[Element and text position data]
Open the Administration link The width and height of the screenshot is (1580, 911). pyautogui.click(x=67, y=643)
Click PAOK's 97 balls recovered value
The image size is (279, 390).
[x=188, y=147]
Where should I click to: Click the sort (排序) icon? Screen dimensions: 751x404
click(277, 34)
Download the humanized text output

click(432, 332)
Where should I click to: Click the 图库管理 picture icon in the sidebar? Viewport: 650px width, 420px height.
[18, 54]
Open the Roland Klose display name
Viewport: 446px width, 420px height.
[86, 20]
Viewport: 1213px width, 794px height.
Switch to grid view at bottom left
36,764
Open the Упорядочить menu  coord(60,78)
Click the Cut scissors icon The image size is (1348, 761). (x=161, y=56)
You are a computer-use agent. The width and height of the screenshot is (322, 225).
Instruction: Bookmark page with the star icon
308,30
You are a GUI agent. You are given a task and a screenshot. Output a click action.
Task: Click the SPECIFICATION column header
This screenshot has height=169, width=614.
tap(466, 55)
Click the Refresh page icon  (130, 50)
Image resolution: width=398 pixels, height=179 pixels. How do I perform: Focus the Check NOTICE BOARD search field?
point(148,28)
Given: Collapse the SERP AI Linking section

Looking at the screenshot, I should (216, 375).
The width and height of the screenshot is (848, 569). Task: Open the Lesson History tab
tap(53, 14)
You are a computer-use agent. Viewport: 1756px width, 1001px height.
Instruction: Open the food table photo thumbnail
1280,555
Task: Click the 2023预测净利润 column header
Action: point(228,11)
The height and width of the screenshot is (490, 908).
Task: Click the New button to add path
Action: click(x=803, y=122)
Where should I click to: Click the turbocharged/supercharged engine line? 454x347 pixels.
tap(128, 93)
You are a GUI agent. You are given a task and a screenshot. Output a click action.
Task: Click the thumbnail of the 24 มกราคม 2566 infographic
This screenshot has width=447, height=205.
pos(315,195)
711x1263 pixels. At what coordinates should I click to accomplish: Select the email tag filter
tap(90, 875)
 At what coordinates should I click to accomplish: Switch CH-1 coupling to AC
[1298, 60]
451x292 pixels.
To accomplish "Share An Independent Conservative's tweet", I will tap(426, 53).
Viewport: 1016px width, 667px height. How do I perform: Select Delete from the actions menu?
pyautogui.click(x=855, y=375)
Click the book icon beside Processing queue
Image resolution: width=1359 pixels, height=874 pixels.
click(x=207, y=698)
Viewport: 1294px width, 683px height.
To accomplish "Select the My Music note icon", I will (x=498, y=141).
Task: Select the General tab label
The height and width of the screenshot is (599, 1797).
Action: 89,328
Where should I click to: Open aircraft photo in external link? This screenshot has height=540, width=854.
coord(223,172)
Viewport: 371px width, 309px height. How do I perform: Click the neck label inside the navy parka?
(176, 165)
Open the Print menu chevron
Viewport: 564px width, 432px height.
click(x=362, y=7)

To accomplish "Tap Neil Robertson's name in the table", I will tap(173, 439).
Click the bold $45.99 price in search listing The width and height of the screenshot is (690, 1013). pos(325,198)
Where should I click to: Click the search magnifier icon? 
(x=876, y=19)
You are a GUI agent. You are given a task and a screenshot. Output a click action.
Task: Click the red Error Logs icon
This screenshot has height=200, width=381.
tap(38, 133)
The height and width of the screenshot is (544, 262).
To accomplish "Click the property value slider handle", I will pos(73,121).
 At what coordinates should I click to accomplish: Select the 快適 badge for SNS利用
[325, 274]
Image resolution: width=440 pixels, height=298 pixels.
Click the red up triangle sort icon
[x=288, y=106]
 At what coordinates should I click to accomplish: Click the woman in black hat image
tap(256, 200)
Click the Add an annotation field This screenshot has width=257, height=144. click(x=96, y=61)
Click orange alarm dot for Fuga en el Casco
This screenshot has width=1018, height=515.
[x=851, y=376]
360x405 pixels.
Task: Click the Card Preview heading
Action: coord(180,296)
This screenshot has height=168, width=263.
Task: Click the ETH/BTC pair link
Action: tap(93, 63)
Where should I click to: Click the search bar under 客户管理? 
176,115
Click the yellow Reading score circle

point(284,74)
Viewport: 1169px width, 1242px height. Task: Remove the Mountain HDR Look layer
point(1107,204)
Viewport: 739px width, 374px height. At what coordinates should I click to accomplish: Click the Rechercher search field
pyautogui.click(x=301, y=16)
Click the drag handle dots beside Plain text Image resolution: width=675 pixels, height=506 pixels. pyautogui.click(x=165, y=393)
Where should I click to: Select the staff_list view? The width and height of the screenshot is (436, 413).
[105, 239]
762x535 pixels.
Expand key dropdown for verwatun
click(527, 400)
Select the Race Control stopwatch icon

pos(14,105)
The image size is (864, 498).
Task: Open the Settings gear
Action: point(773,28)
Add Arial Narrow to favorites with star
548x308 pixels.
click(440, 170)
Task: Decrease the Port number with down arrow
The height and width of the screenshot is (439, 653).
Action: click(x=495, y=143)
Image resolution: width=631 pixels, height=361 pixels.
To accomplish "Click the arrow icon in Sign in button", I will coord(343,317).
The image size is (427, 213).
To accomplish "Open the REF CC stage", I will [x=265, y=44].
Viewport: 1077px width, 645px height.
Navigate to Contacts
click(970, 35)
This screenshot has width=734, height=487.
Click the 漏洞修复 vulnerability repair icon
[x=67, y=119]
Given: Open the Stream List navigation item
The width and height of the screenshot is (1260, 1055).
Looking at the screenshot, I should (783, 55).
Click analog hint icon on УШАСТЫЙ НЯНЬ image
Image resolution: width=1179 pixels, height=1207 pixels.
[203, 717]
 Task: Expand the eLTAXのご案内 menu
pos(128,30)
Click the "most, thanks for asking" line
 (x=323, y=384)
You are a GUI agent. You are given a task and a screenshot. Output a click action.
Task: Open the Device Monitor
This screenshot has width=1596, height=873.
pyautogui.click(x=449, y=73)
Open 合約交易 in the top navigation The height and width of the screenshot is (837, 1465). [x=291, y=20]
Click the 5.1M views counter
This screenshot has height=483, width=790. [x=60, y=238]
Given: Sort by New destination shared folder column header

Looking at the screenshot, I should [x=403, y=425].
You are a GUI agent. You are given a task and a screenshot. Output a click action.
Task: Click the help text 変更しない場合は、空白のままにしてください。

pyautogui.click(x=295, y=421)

## The task
Repeat the entire listing above word for word, without changing anything.

## Task solution
Open the Administration link The width and height of the screenshot is (1580, 911). pyautogui.click(x=67, y=643)
Click PAOK's 97 balls recovered value
The image size is (279, 390).
[x=188, y=147]
Where should I click to: Click the sort (排序) icon? Screen dimensions: 751x404
click(277, 34)
Download the humanized text output

click(432, 332)
Where should I click to: Click the 图库管理 picture icon in the sidebar? Viewport: 650px width, 420px height.
[18, 54]
Open the Roland Klose display name
Viewport: 446px width, 420px height.
[86, 20]
Viewport: 1213px width, 794px height.
Switch to grid view at bottom left
36,764
Open the Упорядочить menu  coord(60,78)
Click the Cut scissors icon The image size is (1348, 761). (x=161, y=56)
You are a computer-use agent. The width and height of the screenshot is (322, 225).
Instruction: Bookmark page with the star icon
308,30
You are a GUI agent. You are given a task and a screenshot. Output a click action.
Task: Click the SPECIFICATION column header
This screenshot has height=169, width=614.
tap(466, 55)
Click the Refresh page icon  (130, 50)
Image resolution: width=398 pixels, height=179 pixels. How do I perform: Focus the Check NOTICE BOARD search field?
point(148,28)
Given: Collapse the SERP AI Linking section

Looking at the screenshot, I should (216, 375).
The width and height of the screenshot is (848, 569). Task: Open the Lesson History tab
tap(53, 14)
You are a computer-use agent. Viewport: 1756px width, 1001px height.
Instruction: Open the food table photo thumbnail
1280,555
Task: Click the 2023预测净利润 column header
Action: point(228,11)
The height and width of the screenshot is (490, 908).
Task: Click the New button to add path
Action: click(x=803, y=122)
Where should I click to: Click the turbocharged/supercharged engine line? 454x347 pixels.
tap(128, 93)
You are a GUI agent. You are given a task and a screenshot. Output a click action.
Task: Click the thumbnail of the 24 มกราคม 2566 infographic
This screenshot has width=447, height=205.
pos(315,195)
711x1263 pixels. At what coordinates should I click to accomplish: Select the email tag filter
tap(90, 875)
 At what coordinates should I click to accomplish: Switch CH-1 coupling to AC
[1298, 60]
451x292 pixels.
To accomplish "Share An Independent Conservative's tweet", I will tap(426, 53).
Viewport: 1016px width, 667px height. How do I perform: Select Delete from the actions menu?
pyautogui.click(x=855, y=375)
Click the book icon beside Processing queue
Image resolution: width=1359 pixels, height=874 pixels.
click(x=207, y=698)
Viewport: 1294px width, 683px height.
To accomplish "Select the My Music note icon", I will (x=498, y=141).
Task: Select the General tab label
The height and width of the screenshot is (599, 1797).
Action: 89,328
Where should I click to: Open aircraft photo in external link? This screenshot has height=540, width=854.
coord(223,172)
Viewport: 371px width, 309px height. How do I perform: Click the neck label inside the navy parka?
(176, 165)
Open the Print menu chevron
Viewport: 564px width, 432px height.
click(x=362, y=7)

To accomplish "Tap Neil Robertson's name in the table", I will tap(173, 439).
Click the bold $45.99 price in search listing The width and height of the screenshot is (690, 1013). pos(325,198)
Where should I click to: Click the search magnifier icon? 
(x=876, y=19)
You are a GUI agent. You are given a task and a screenshot. Output a click action.
Task: Click the red Error Logs icon
This screenshot has height=200, width=381.
tap(38, 133)
The height and width of the screenshot is (544, 262).
To accomplish "Click the property value slider handle", I will pos(73,121).
 At what coordinates should I click to accomplish: Select the 快適 badge for SNS利用
[325, 274]
Image resolution: width=440 pixels, height=298 pixels.
Click the red up triangle sort icon
[x=288, y=106]
 At what coordinates should I click to accomplish: Click the woman in black hat image
tap(256, 200)
Click the Add an annotation field This screenshot has width=257, height=144. click(x=96, y=61)
Click orange alarm dot for Fuga en el Casco
This screenshot has width=1018, height=515.
[x=851, y=376]
360x405 pixels.
Task: Click the Card Preview heading
Action: coord(180,296)
This screenshot has height=168, width=263.
Task: Click the ETH/BTC pair link
Action: tap(93, 63)
Where should I click to: Click the search bar under 客户管理? 
176,115
Click the yellow Reading score circle

point(284,74)
Viewport: 1169px width, 1242px height. Task: Remove the Mountain HDR Look layer
point(1107,204)
Viewport: 739px width, 374px height. At what coordinates should I click to accomplish: Click the Rechercher search field
pyautogui.click(x=301, y=16)
Click the drag handle dots beside Plain text Image resolution: width=675 pixels, height=506 pixels. pyautogui.click(x=165, y=393)
Where should I click to: Select the staff_list view? The width and height of the screenshot is (436, 413).
[105, 239]
762x535 pixels.
Expand key dropdown for verwatun
click(527, 400)
Select the Race Control stopwatch icon

pos(14,105)
The image size is (864, 498).
Task: Open the Settings gear
Action: point(773,28)
Add Arial Narrow to favorites with star
548x308 pixels.
click(440, 170)
Task: Decrease the Port number with down arrow
The height and width of the screenshot is (439, 653).
Action: click(x=495, y=143)
Image resolution: width=631 pixels, height=361 pixels.
To accomplish "Click the arrow icon in Sign in button", I will coord(343,317).
The image size is (427, 213).
To accomplish "Open the REF CC stage", I will [x=265, y=44].
Viewport: 1077px width, 645px height.
Navigate to Contacts
click(970, 35)
This screenshot has width=734, height=487.
Click the 漏洞修复 vulnerability repair icon
[x=67, y=119]
Given: Open the Stream List navigation item
The width and height of the screenshot is (1260, 1055).
Looking at the screenshot, I should (783, 55).
Click analog hint icon on УШАСТЫЙ НЯНЬ image
Image resolution: width=1179 pixels, height=1207 pixels.
[203, 717]
 Task: Expand the eLTAXのご案内 menu
pos(128,30)
Click the "most, thanks for asking" line
 (x=323, y=384)
You are a GUI agent. You are given a task and a screenshot. Output a click action.
Task: Open the Device Monitor
This screenshot has width=1596, height=873.
pyautogui.click(x=449, y=73)
Open 合約交易 in the top navigation The height and width of the screenshot is (837, 1465). [x=291, y=20]
Click the 5.1M views counter
This screenshot has height=483, width=790. [x=60, y=238]
Given: Sort by New destination shared folder column header

Looking at the screenshot, I should [x=403, y=425].
You are a GUI agent. You are given a task and a screenshot. Output a click action.
Task: Click the help text 変更しない場合は、空白のままにしてください。

pyautogui.click(x=295, y=421)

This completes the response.